The claim says the Trump campaign played both Rockin’ In The Free World and Devil’s Sidewalk at the Tulsa rally.
It says the campaign “does not now have, and did not at the time of the Tulsa rally, have a licence or [Young]’s permission to play the two songs at any public political event”.
But this is where it gets a little complicated…
There are organisations that grant music licences to all kinds of businesses and organisations in the US, including political campaigns.
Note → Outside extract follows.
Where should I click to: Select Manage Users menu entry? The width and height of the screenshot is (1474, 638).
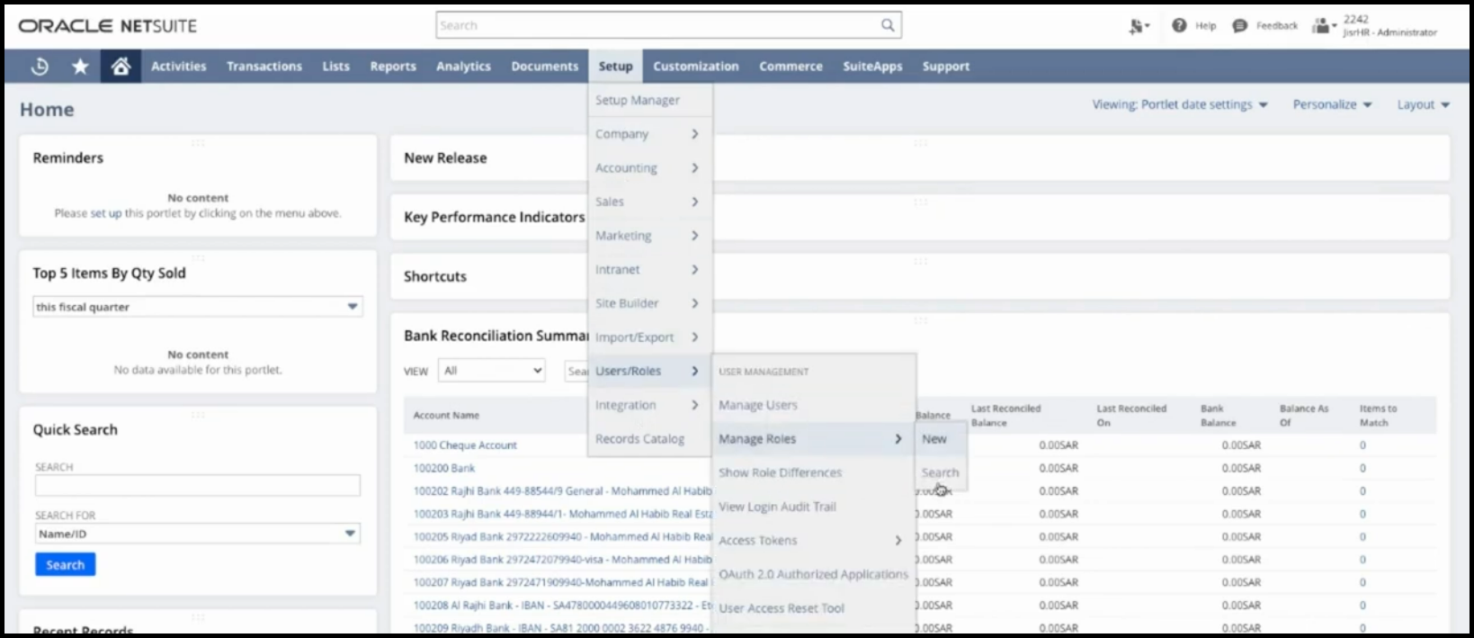(757, 405)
They collect money for that use and pass it to the artists.
It’s the same thing music rights group APRA AMCOS does for businesses in Australia, and it lets the campaigns legally broadcast millions of different songs in public.
The filing claims the campaign as far back as 2015 “has wilfully ignored [Young] telling it to not play the songs and has wilfully proceeded to play the songs despite its lack of a licence”.
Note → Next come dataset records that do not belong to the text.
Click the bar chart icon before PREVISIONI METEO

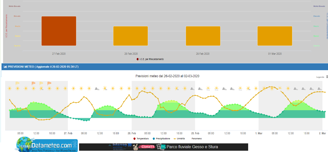(5, 67)
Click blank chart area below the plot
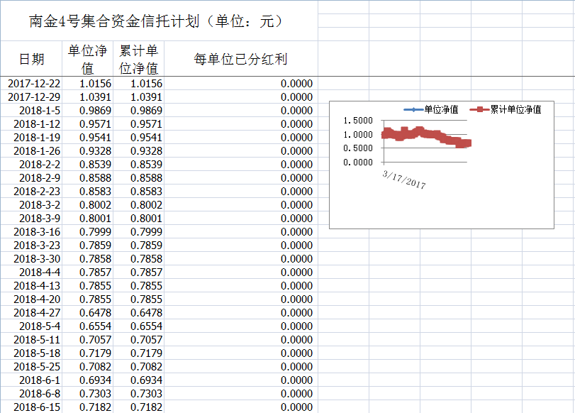 coord(440,209)
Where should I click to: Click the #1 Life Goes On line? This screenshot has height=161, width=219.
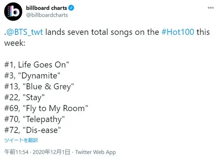(37, 65)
Except Young acknowledged back in 2016, a year after Trump’s use of the song at his campaign launch, that the campaign did indeed have the licence to play the song.
So, it seems from both sides that the Trump campaign did, at one point, have a licence to play Young’s song.
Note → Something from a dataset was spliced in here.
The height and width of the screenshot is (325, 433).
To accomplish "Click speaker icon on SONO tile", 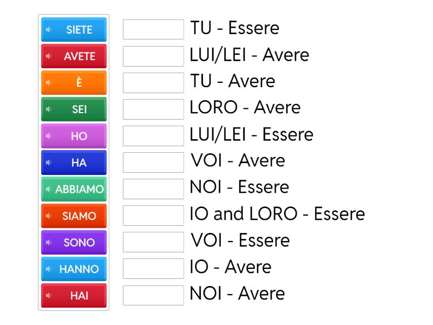I will (x=49, y=242).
If they still had one in 2020, it’s not clear how they could be hit with a claim of copyright infringement. We’ll have to wait for the lawsuit to progress to find out more.
When the Rolling Stones threatened Trump’s campaign with legal action in June, it also talked about licensing issues.
But these kinds of strategies — copyright claims based around licensing — haven’t seen much success in the past, music industry lawyer Dina LaPolt told Pitchfork recently.
Remember, the Stones have been arguing this point for years, and this issue goes as far back as 1984, when Bruce Springsteen objected to Ronald Reagan using Born In The USA.
So, what other options are there?
In Australia, artists have some protection through APRA’s licensing agreements, just like they do in the US, but artists here also have something called moral rights.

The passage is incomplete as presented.